Description of the task ▸ Convert the entries below into a JSON array of strings, with one string per line and no blank lines. Omit the pictures from the output.
-*-
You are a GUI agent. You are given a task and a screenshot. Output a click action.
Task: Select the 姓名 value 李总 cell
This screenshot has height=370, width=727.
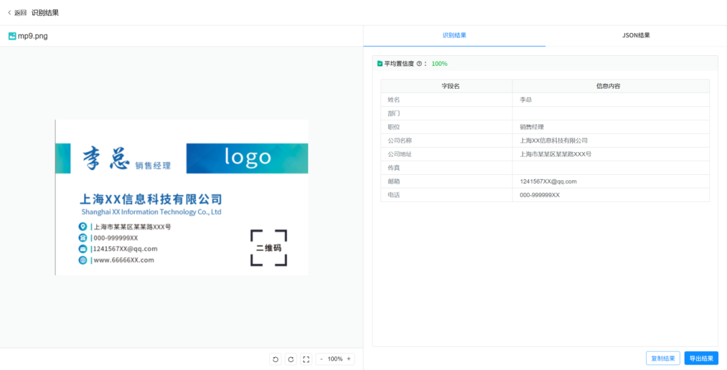tap(610, 100)
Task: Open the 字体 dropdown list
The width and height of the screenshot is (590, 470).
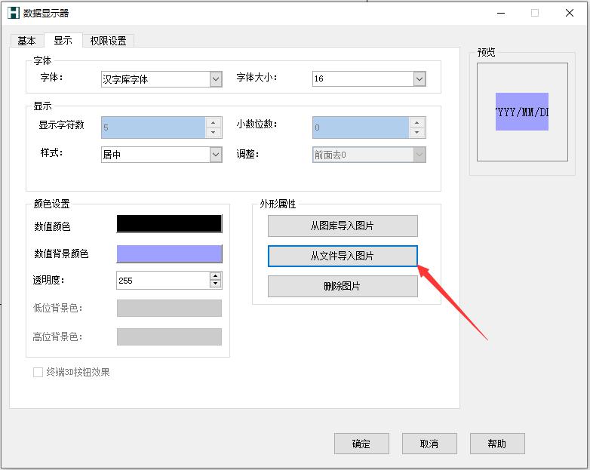Action: click(x=216, y=79)
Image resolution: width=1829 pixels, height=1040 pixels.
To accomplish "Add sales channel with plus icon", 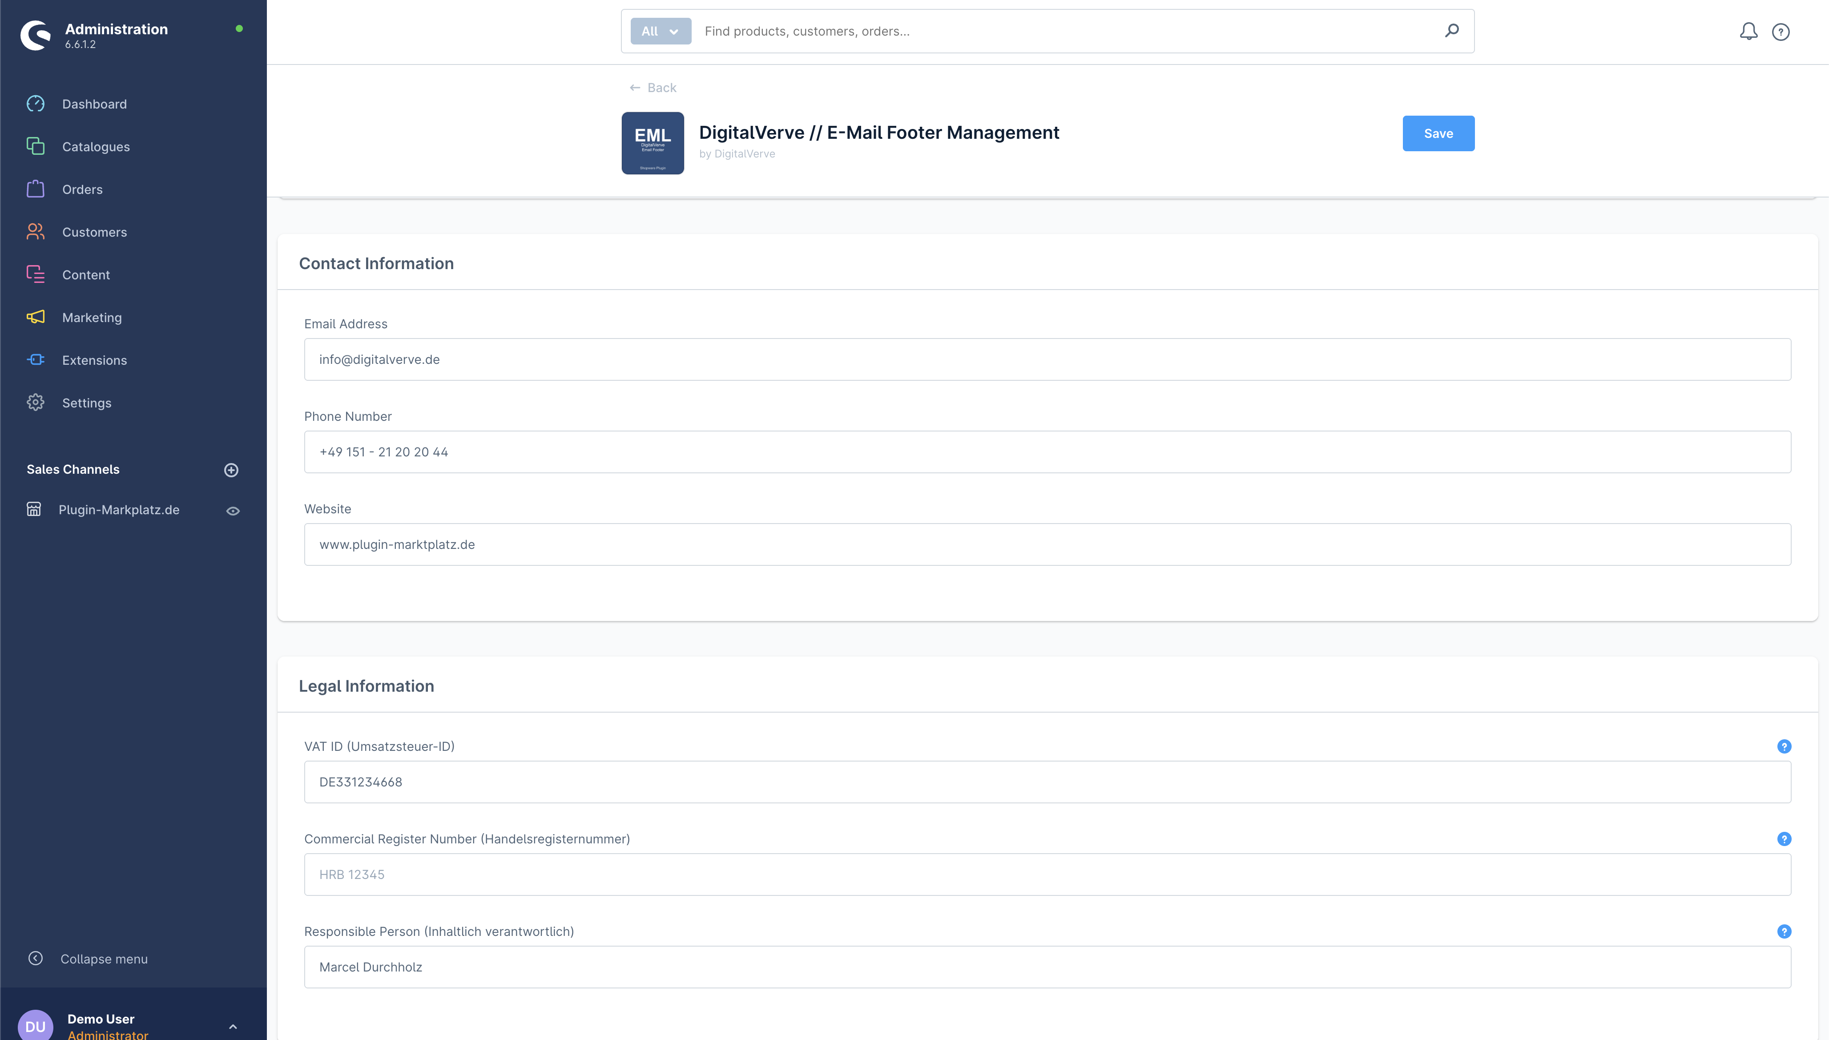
-*-
Expected answer ▸
[
  "You are a GUI agent. You are given a task and a screenshot. Output a click action.",
  "Task: Select the 姓名 value 李总 cell",
  "This screenshot has height=370, width=727.",
  "tap(610, 100)",
  "Task: Open the 字体 dropdown list",
  "The width and height of the screenshot is (590, 470).",
  "Action: click(x=216, y=79)",
  "Image resolution: width=1829 pixels, height=1040 pixels.",
  "To accomplish \"Add sales channel with plus icon\", "
]